The author of this excellent history is a peace activist and Director of the Fellowship of Reconciliation’s Task Force on Latin America and the Caribbean who lived for many years in Panama. He is one of the organizers of the NOUSBASES Network which hosted a panel at the World Peace Forum on ‘Foreign Military Bases: Instruments of Domination’.

As Guillermo Castro, former Deputy Minister of Education in Panama says in the afterword: “Panamanians must aspire to be universal if we want to survive as a people and as a nation in a globalized world, but we can only achieve that is we are authentic. On that path towards ourselves, John Lindsay–Poland has been and will be a welcome friend.”

These are wise words and an excellent recommendation for all people; the book will help Canadians and other Americans (used in the proper sense – as citizens of this hemisphere) understand the nature of domination and understand our own need for authenticity. We, too, are on the path to our destiny.

Emperors In The Jungle: A Book Review

Panama is a small country, the slender link between two continents, whose recent history has been the ugly story of gross racism, exploitation, oppression and total disregard for a people and their culture and environment. The USA used Panama as a testing ground for jungle warfare and ecological dominance. The author writes,“ …with the help of a whistle-blower who had been under contract to the Pentagon, I found evidence that the U.S. Army had tested depleted uranium and tested and disposed of chemical weapons in Panama.”
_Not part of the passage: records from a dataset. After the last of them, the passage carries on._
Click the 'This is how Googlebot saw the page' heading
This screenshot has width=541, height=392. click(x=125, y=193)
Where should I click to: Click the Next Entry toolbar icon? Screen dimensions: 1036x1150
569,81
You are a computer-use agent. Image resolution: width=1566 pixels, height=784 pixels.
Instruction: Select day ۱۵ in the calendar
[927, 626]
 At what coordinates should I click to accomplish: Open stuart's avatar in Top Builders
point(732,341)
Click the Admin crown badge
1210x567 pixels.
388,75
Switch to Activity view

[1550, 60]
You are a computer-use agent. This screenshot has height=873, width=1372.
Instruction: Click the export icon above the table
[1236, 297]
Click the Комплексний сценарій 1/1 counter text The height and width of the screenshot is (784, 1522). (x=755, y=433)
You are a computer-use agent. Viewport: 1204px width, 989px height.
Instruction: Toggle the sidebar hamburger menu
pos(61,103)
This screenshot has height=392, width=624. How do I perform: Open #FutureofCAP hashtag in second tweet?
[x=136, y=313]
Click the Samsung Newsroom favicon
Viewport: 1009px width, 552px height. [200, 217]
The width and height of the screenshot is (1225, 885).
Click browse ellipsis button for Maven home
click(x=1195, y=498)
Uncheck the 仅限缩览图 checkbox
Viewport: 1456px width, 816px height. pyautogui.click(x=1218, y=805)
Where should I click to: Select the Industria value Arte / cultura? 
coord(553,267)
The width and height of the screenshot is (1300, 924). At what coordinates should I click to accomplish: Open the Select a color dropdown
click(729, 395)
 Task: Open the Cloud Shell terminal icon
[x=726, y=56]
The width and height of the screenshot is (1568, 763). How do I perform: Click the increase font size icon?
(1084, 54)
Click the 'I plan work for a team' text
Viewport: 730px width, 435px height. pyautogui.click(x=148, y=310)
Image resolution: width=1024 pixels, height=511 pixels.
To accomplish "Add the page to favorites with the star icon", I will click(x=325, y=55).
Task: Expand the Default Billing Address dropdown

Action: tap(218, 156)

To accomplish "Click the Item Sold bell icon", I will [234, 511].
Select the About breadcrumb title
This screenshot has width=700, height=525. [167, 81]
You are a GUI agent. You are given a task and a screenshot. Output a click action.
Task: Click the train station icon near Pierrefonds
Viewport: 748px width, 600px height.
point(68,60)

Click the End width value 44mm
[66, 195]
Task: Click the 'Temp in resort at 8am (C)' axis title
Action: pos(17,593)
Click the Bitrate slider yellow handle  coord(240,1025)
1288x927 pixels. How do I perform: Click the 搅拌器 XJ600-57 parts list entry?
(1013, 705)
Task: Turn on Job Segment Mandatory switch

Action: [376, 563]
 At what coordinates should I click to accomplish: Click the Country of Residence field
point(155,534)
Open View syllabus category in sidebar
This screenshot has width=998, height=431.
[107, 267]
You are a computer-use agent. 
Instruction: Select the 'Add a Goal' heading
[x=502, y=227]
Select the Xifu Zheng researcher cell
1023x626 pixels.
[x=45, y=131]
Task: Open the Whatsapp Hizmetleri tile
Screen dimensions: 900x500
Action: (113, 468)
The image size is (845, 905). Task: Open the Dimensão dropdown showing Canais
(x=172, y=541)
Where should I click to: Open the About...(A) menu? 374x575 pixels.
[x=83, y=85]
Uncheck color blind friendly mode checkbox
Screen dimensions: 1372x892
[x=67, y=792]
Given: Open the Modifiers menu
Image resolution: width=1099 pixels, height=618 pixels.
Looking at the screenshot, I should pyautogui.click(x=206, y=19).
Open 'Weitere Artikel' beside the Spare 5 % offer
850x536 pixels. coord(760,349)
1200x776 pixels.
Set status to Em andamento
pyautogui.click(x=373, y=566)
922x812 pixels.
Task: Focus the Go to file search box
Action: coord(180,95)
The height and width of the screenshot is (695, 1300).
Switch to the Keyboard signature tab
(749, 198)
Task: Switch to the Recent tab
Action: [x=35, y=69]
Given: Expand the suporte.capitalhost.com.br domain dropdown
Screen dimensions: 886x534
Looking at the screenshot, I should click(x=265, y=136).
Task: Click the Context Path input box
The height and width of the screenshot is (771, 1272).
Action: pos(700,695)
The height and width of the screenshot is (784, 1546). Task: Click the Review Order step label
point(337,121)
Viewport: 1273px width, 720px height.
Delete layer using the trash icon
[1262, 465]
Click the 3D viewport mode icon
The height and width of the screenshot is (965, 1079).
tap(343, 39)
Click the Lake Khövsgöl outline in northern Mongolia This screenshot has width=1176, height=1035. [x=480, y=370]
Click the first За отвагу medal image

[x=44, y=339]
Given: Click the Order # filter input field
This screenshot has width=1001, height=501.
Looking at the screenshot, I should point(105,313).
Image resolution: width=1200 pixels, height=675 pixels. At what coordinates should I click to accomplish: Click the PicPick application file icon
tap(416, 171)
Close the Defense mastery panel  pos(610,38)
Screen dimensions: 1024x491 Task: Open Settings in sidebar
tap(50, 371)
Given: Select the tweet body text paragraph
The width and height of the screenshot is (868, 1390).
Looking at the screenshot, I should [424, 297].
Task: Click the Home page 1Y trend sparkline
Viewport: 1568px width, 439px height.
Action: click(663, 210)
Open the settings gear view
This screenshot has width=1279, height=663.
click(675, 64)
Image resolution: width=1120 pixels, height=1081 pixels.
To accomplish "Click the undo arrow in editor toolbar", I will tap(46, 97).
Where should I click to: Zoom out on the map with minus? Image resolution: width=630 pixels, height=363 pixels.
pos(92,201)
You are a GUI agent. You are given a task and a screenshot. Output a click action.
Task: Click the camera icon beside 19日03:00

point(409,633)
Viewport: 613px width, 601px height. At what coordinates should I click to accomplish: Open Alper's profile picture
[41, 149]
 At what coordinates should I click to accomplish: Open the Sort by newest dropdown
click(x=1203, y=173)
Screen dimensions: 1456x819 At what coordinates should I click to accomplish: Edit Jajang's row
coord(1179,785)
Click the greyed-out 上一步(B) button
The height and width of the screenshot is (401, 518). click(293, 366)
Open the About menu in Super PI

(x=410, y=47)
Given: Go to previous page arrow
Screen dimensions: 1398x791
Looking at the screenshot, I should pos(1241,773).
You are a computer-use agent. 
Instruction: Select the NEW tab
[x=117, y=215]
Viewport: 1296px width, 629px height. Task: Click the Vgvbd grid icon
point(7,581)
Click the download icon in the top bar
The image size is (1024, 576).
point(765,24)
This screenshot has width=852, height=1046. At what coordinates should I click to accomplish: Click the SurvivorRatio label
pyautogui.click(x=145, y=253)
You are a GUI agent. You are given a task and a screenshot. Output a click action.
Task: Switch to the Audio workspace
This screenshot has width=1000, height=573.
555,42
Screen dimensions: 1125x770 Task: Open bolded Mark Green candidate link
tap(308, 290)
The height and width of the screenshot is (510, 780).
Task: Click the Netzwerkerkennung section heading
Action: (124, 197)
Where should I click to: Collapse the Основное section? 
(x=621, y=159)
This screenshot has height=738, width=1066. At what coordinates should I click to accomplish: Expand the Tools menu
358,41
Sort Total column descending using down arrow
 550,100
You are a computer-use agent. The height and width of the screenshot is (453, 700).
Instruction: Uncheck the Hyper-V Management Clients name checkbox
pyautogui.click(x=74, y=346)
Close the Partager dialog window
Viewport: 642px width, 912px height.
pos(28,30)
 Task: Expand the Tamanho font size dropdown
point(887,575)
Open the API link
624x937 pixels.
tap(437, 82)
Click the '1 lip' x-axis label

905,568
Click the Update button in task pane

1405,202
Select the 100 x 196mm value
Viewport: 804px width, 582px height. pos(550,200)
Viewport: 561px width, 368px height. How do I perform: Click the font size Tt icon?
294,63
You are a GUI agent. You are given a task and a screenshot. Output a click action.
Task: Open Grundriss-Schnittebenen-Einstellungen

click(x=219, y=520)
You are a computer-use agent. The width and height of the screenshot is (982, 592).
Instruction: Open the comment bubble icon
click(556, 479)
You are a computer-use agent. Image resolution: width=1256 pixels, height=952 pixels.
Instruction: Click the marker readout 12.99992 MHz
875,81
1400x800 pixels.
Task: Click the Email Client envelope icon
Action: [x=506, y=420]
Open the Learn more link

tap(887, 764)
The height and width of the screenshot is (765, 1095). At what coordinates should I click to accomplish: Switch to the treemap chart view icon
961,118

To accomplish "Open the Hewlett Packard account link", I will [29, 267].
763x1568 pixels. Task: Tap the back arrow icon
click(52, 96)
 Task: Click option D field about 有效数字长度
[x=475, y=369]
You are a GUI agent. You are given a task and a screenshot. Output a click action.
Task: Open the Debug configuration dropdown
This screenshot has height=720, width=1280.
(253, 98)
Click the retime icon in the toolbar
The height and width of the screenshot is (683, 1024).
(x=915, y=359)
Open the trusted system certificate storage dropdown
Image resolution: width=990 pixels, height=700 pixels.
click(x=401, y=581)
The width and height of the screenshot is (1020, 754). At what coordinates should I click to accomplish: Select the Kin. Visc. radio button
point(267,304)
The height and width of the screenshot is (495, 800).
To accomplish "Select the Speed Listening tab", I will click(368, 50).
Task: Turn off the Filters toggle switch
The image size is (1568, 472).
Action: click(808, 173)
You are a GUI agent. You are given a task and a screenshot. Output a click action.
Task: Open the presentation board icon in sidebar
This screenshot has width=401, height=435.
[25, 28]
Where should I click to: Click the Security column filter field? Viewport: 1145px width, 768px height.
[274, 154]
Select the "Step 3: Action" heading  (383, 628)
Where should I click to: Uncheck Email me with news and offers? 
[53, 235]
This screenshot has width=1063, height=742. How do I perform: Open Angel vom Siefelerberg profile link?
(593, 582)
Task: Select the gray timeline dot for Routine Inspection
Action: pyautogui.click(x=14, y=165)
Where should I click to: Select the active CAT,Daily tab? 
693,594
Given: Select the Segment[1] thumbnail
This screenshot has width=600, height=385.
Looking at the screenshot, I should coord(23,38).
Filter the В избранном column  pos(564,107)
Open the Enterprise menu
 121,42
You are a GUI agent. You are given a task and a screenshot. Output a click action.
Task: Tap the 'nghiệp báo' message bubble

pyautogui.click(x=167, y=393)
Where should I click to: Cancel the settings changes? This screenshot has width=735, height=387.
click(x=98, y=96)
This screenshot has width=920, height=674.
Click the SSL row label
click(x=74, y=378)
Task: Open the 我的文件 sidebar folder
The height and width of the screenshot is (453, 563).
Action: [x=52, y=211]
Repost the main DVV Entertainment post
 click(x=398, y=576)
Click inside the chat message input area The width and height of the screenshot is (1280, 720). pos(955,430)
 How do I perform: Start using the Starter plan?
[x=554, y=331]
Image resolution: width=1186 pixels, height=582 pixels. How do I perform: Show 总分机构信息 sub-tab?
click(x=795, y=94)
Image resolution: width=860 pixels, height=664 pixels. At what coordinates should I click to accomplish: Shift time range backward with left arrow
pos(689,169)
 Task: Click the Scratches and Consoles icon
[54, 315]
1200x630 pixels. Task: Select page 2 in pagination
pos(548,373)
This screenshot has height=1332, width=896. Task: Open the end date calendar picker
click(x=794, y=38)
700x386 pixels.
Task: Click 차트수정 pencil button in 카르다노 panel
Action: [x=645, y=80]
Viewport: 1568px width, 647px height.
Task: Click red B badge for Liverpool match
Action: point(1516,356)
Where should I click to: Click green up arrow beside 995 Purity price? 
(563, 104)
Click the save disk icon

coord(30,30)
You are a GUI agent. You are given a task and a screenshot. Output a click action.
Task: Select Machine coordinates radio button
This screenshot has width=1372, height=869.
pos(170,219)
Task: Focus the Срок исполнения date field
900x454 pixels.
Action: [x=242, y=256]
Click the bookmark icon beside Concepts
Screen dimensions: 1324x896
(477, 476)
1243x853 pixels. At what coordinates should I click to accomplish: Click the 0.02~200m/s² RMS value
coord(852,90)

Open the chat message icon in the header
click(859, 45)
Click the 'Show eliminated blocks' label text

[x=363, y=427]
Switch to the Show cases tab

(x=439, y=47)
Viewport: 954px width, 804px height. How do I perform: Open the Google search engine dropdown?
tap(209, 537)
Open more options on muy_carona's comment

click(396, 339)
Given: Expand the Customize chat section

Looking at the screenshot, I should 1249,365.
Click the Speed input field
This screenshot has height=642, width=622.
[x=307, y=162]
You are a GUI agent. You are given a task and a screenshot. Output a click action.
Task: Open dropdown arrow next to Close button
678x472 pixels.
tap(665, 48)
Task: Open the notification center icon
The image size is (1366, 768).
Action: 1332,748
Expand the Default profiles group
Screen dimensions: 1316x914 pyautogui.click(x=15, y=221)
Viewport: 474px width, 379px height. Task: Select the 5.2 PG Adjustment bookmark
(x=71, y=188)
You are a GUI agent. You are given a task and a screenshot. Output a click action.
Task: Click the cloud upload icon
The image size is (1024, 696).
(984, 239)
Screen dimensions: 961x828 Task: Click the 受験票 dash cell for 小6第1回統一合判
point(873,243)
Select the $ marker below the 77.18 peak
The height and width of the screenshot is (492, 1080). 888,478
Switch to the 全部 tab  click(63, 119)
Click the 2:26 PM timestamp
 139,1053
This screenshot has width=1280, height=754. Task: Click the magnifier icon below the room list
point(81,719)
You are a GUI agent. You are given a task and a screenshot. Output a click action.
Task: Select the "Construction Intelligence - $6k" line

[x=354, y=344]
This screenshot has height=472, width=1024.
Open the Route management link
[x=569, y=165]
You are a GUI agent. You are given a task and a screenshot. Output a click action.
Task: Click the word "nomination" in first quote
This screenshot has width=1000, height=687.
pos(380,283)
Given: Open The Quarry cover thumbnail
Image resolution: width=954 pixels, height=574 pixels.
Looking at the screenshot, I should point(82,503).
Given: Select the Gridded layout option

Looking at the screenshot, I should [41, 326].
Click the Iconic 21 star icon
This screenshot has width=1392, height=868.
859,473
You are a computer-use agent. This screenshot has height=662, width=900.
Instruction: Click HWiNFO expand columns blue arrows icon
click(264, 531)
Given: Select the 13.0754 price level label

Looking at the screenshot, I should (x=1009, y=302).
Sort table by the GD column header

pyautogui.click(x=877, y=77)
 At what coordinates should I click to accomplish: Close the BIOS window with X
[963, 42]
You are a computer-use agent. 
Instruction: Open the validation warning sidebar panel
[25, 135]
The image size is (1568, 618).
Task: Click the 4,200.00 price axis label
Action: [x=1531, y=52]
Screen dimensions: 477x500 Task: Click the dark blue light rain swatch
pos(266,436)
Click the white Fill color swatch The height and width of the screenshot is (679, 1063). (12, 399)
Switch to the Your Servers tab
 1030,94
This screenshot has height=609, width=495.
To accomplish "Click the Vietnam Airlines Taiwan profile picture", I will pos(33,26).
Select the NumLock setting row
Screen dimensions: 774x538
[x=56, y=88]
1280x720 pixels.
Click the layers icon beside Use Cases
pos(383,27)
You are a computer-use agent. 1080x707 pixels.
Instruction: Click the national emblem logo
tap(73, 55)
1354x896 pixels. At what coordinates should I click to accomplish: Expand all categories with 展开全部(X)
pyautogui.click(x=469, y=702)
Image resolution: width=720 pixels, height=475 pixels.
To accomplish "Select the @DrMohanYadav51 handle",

The attitude of the USA to this small country, whose shape made it ideal for a canal, is a model for how it treats any nation that has a resource or location the USA wants. “…the United States’ construction of the canal in Panama responded to strategic imperatives in the rise of American imperial power.” Truly behaving like emperors in the jungle.

The author develops a vivid picture of Panama’s history, USA government and corporate domination and the struggles of Panamanians to be “authentic”. Amazingly, it has achieved some changes and measures of independence. The USA has left jungle warfare for war in the sky and on the desert, but as the author points out, Panamanians are well aware that USA has the treaty right to intervene if canal operations are in danger and that their neighbour, Colombia, is a USA controlled war zone.

In his closing words he says: “The United States’ relationship to the Panamanian isthmus will also depend on the evolution of its own self–image as a civilizing force and its attitudes towards the tropics and dark–skinned people”. In today’s world that is not a very hopeful statement, but the work and organizing of people like Lindsay–Poland and millions of like–minded USA citizens continues and grows as the world changes for good as well as evil.